Dunque chiariamoci una volta per tutte. Vogliamo una valutazione a test? Allora facciamo anche a scuola una valutazione a test! Tutti i giorni valutiamo con i test! Se proprio ne siamo convinti facciamo un intervento deciso, quello di estendere la valutazione Invalsi alla quotidianità della scuola. Se le cose andranno avanti così, questo momento arriverà presto. Se dopo gli esami di terza media anche quelli di maturità avranno la prova Invalsi è evidente che tutti gli insegnanti si adegueranno, si impegneranno ad insegnare ai loro studenti ad eseguire bene le prove Invalsi.
Quello che io mi permetto ancora di chiedere è: ma siamo proprio sicuri che questo sia il miglior sistema di valutazione del mondo?
Io ho i miei dubbi e mi permetto ancora una volta di farli presenti, forse per l’ultima volta, visto che non sembra trovare ascolto nessuna critica alle prove Invalsi. E i miei dubbi sono basati sulla semplice constatazione che non è un meccanismo pur perfetto a identificare le competenze, ma è un approccio sintetico, è la capacità dell’insegnante di unire insieme i dati oggettivi e l’impegno del singolo studente, in quanto la competenza non è la pura esecuzione di un compito, ma implica la mossa, la passione e la motivazione della persona.

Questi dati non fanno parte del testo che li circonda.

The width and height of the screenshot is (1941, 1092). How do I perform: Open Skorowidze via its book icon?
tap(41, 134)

C’è qualcosa di più di quello che misurano le prove Invalsi, c’è in ogni valutazione l’approccio sintetico di chi valuta ed è questa la ricchezza della valutazione. Ne è anche l’originalità. Ridurre la valutazione ad una misurazione quantitativa, correggibile con un meccanismo, sarà oggettivo, sarà perfetto, ma non è la valutazione come avviene ogni giorno, il rischio di giudicare che si prende ogni insegnante.

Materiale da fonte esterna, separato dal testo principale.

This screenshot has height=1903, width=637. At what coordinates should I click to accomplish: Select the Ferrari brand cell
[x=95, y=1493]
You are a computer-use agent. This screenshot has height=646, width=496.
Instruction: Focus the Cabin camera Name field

È un dato di fatto che la valutazione dell’Invalsi non è la valutazione che si fa ogni giorno a scuola. Ma allora deve la scuola adeguarsi all’Invalsi o l’Invalsi deve valorizzare quello che si fa a scuola?
Questa domanda non è ulteriormente rimandabile. Si dica a chiare lettere se dobbiamo assumere una metodologia di valutazione all’inglese ed abbandonare definitivamente l’implicazione nella valutazione che ogni insegnante mette in atto oggi, lo si dica chiaramente e con i perché che lo motivano!
Altrimenti, ed è quello che auspico, si coinvolgano gli insegnanti a rielaborare il sistema di valutazione nazionale, facendo in modo che rispecchi ciò che si fa oggi nelle scuole per rischiare il giudizio sugli apprendimenti.
Si faccia una scelta, è urgente! E facendo una scelta ci si prenda la responsabilità o di trasformare la scuola sulla valutazione − il che sarebbe pericolosissimo, oppure di assecondare ciò che accade nella realtà, dove prima viene l’insegnamento e di conseguenza la valutazione.